■ **What you should do**: From the line that contains "Image resolution: width=783" down to the last line of the data below, restate every line word for word, skipping any images.

■ **Records for this exercise**:
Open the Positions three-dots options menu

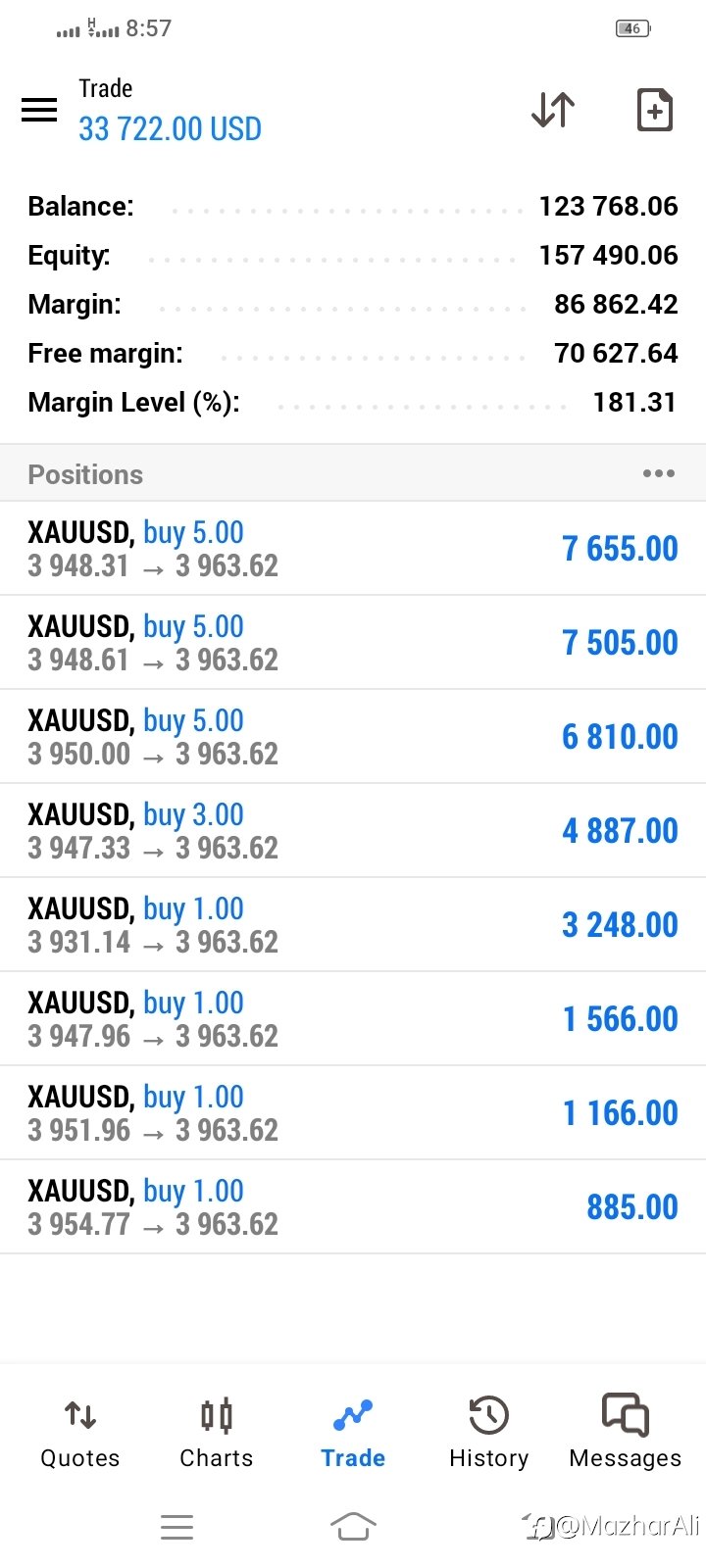pyautogui.click(x=658, y=474)
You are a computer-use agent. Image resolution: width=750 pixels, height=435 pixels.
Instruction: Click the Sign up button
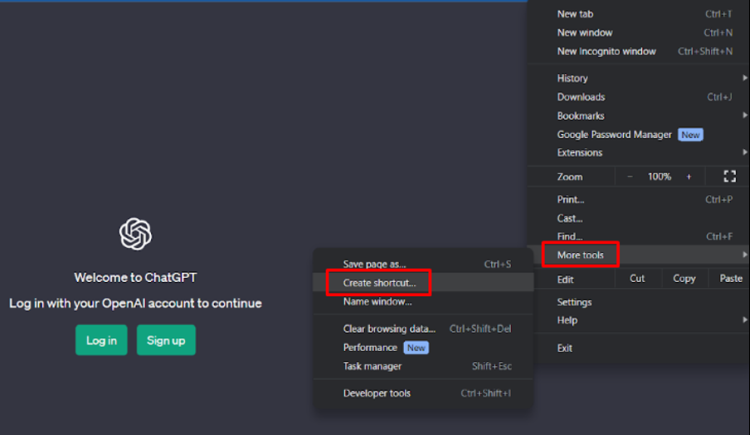pyautogui.click(x=166, y=340)
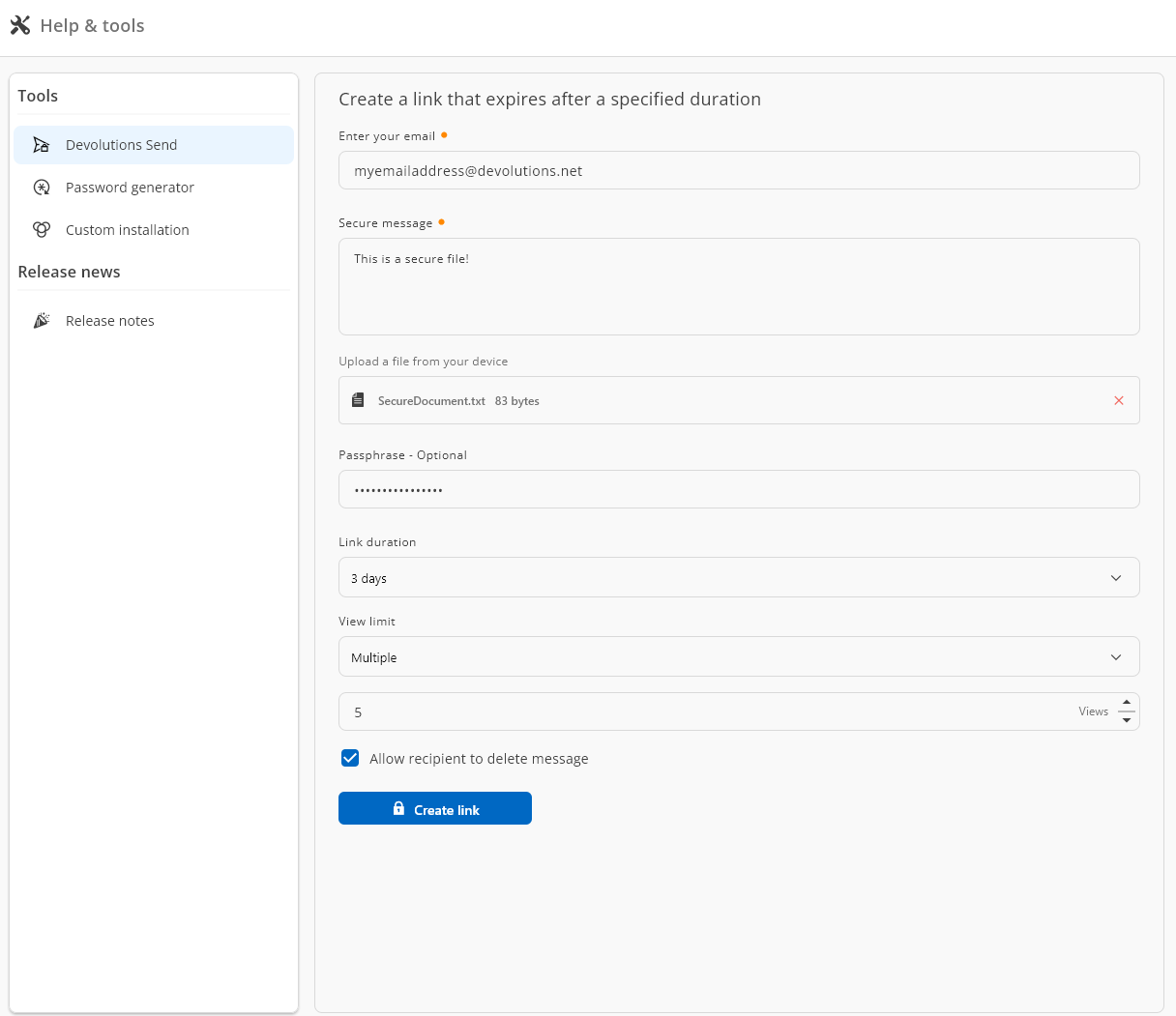
Task: Decrease the views count with down arrow
Action: click(x=1127, y=720)
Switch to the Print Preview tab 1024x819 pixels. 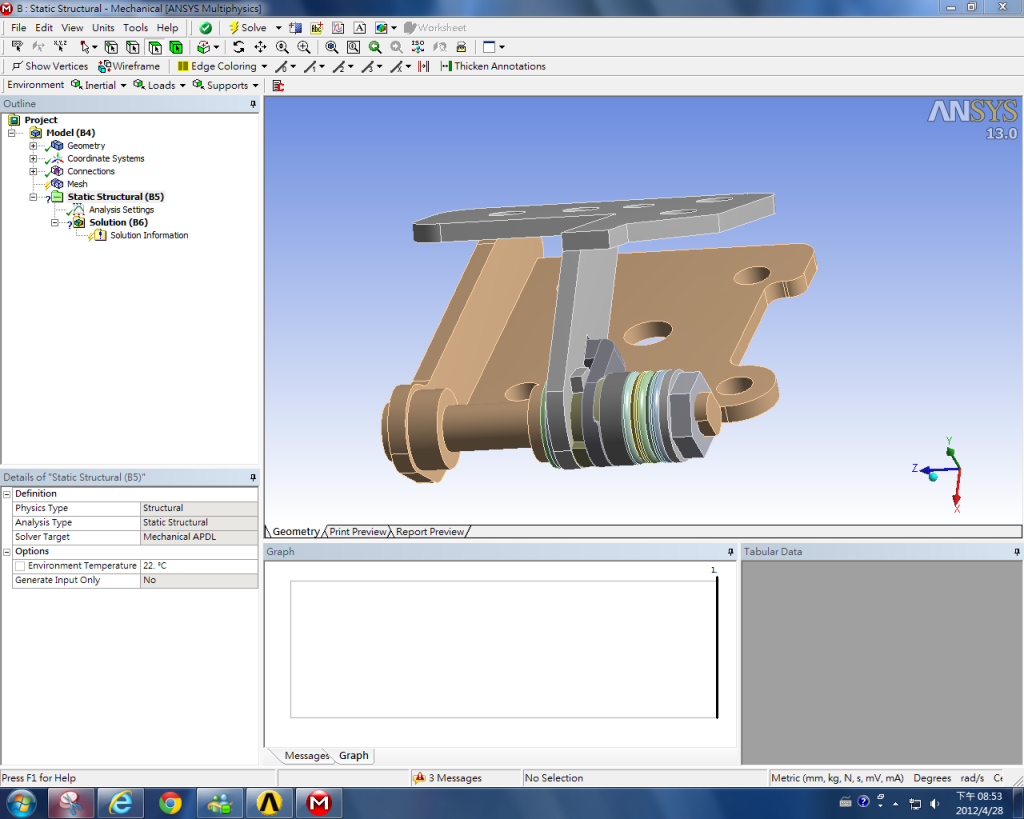coord(357,532)
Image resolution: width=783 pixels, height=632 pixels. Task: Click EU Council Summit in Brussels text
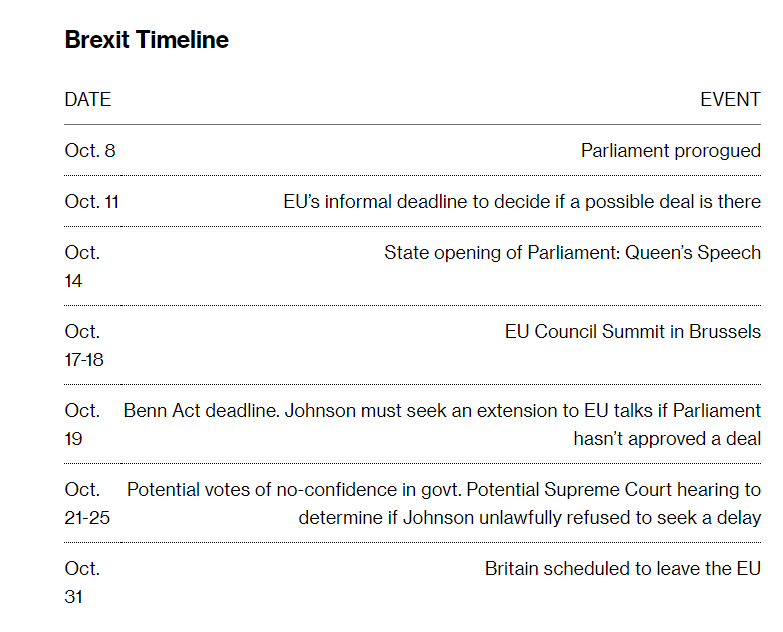pyautogui.click(x=633, y=331)
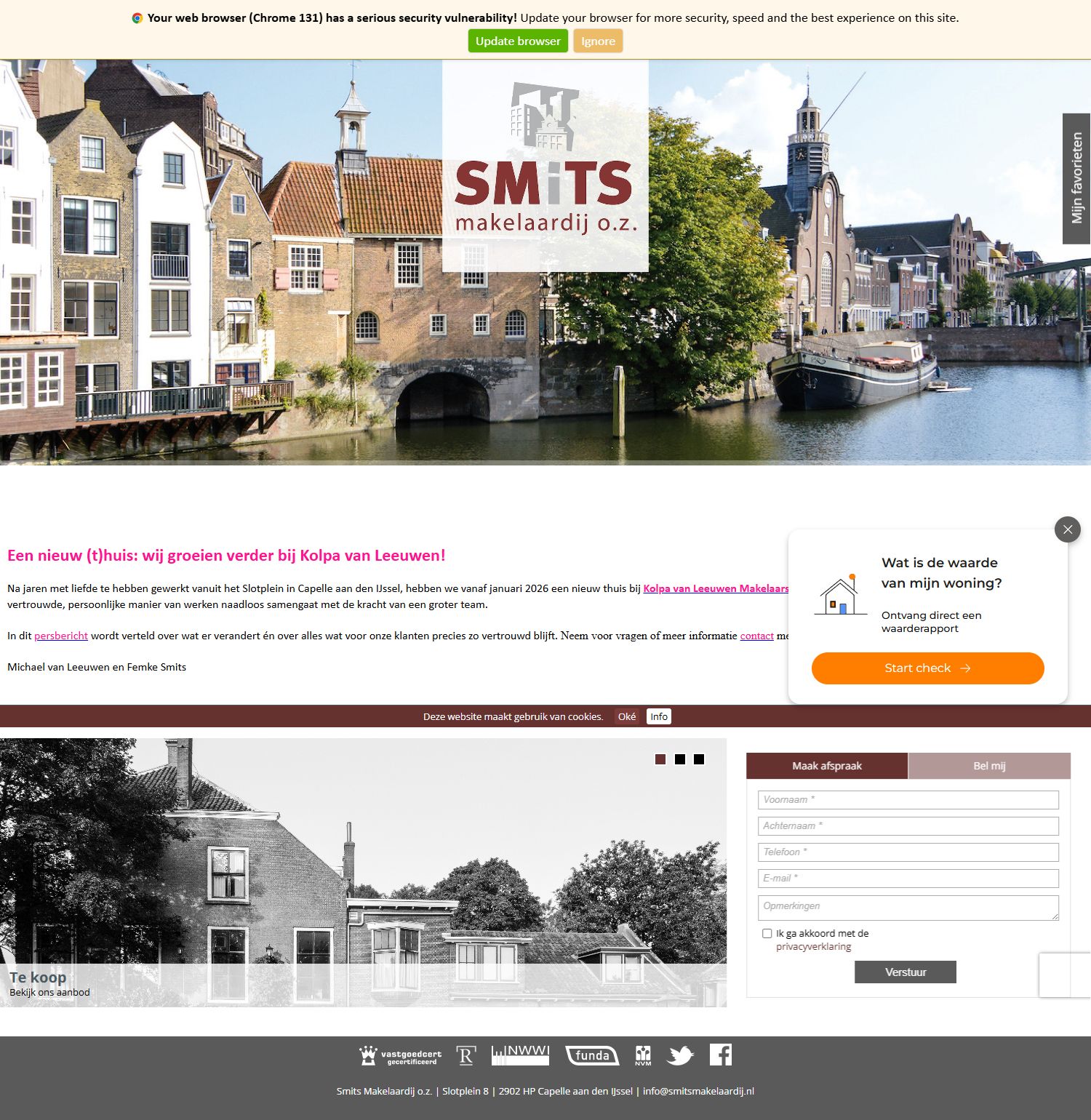This screenshot has width=1091, height=1120.
Task: Click 'Start check' in the valuation popup
Action: point(927,668)
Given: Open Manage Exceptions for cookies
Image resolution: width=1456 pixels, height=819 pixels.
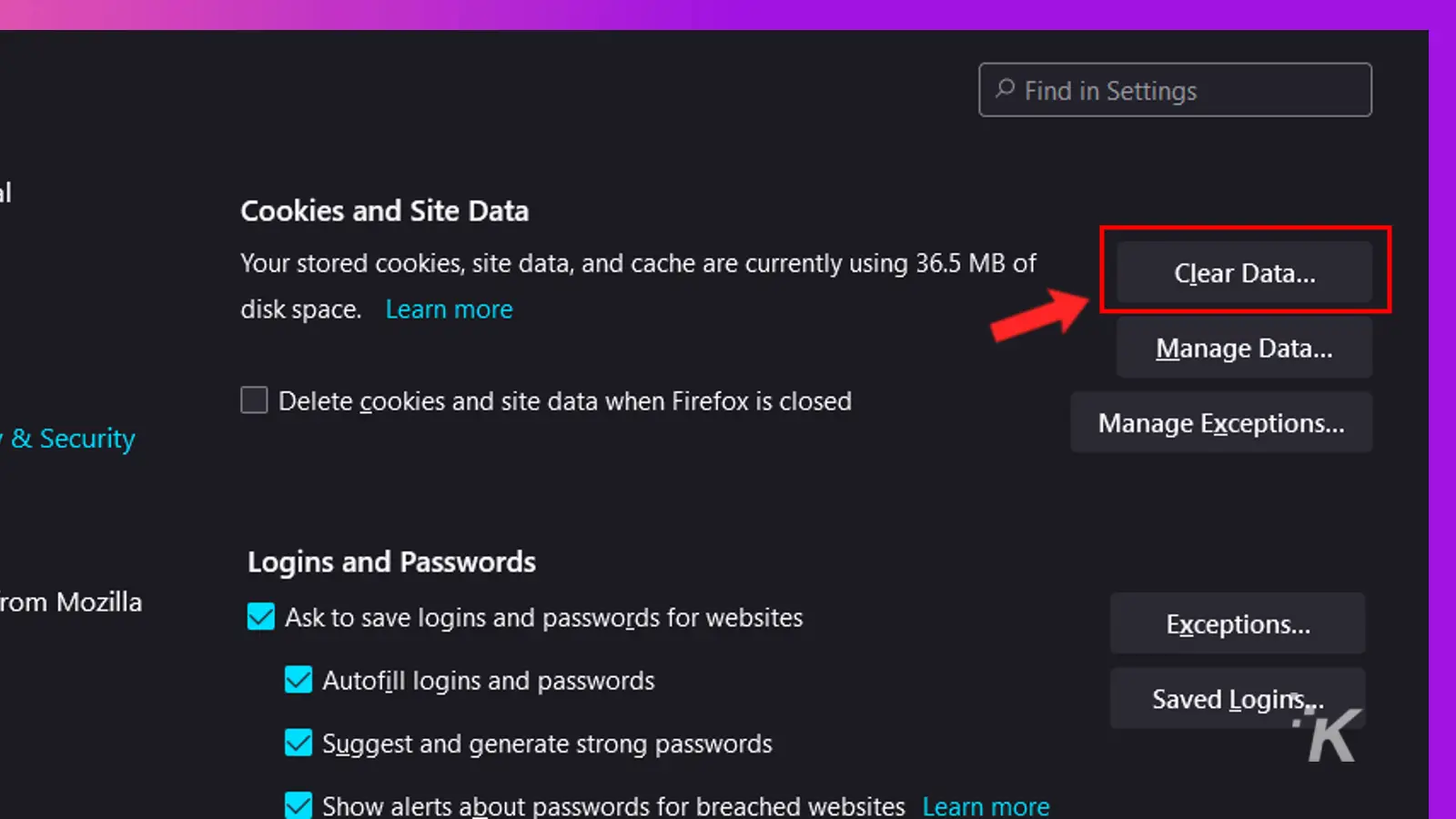Looking at the screenshot, I should pyautogui.click(x=1221, y=422).
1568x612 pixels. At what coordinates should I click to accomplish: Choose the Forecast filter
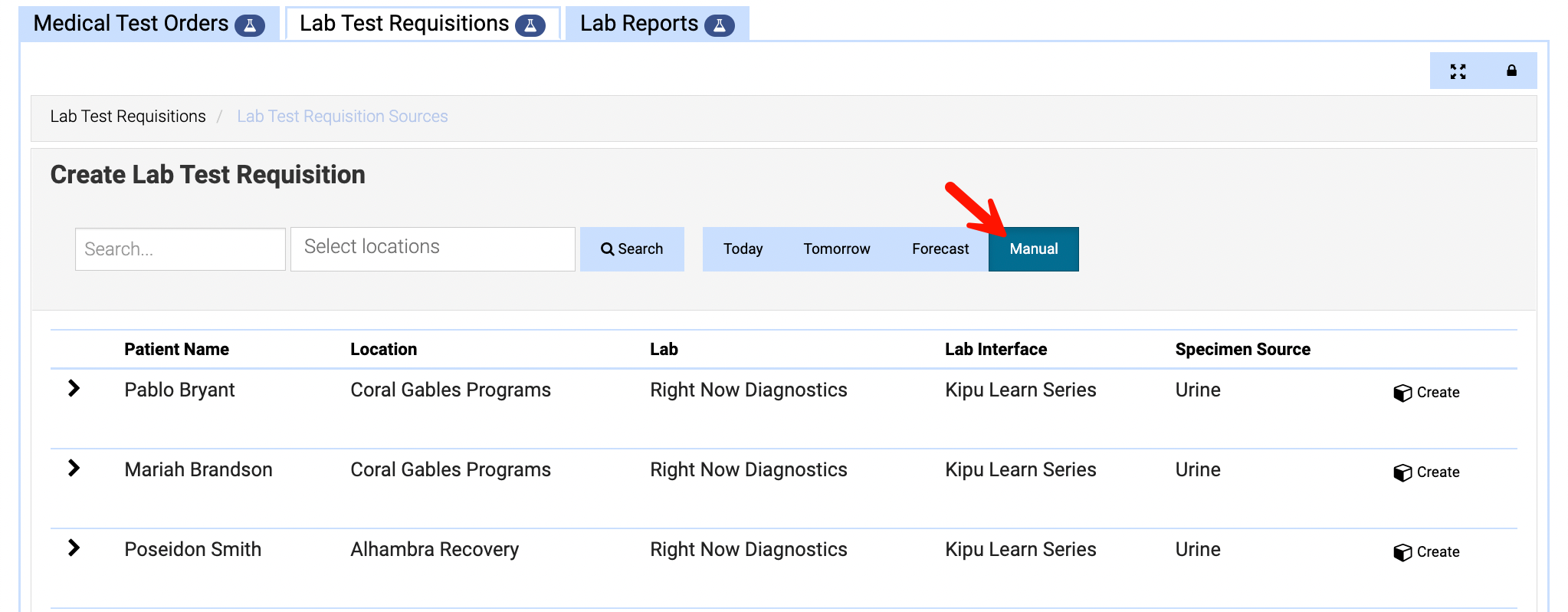point(940,249)
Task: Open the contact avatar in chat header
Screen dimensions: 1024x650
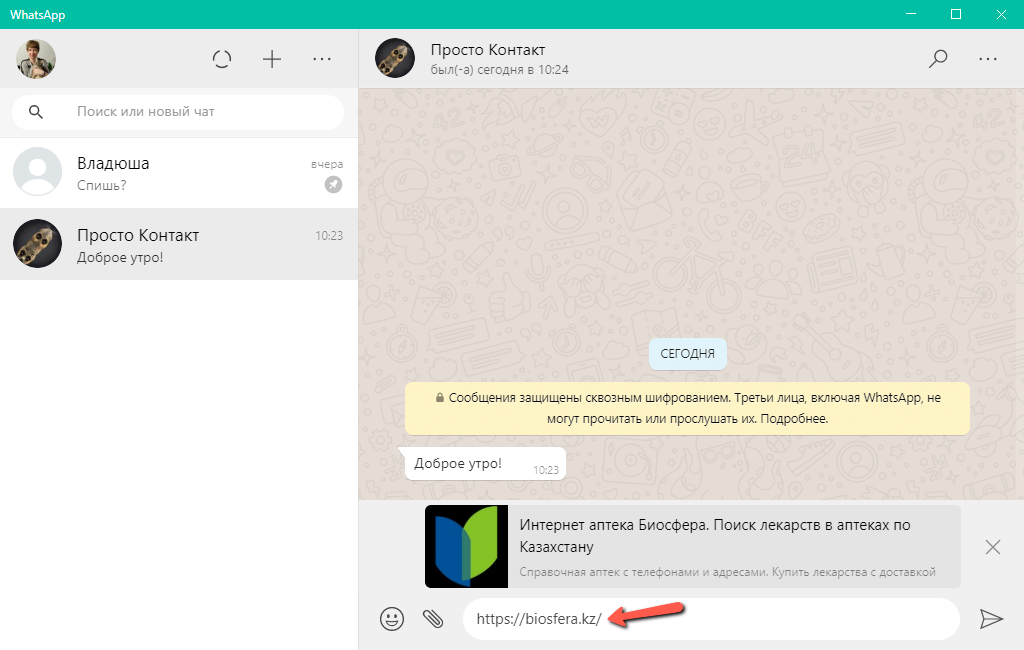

■ **Solution to this exercise**:
Image resolution: width=783 pixels, height=632 pixels. Task: Click EU Council Summit in Brussels text
pyautogui.click(x=633, y=331)
This screenshot has width=1091, height=1120.
Task: Click 'Start check' in the valuation popup
Action: point(927,668)
Given: Open Manage Exceptions for cookies
Image resolution: width=1456 pixels, height=819 pixels.
Looking at the screenshot, I should pyautogui.click(x=1221, y=422).
1568x612 pixels. At what coordinates should I click to accomplish: Choose the Forecast filter
point(940,249)
Task: Open the contact avatar in chat header
Screen dimensions: 1024x650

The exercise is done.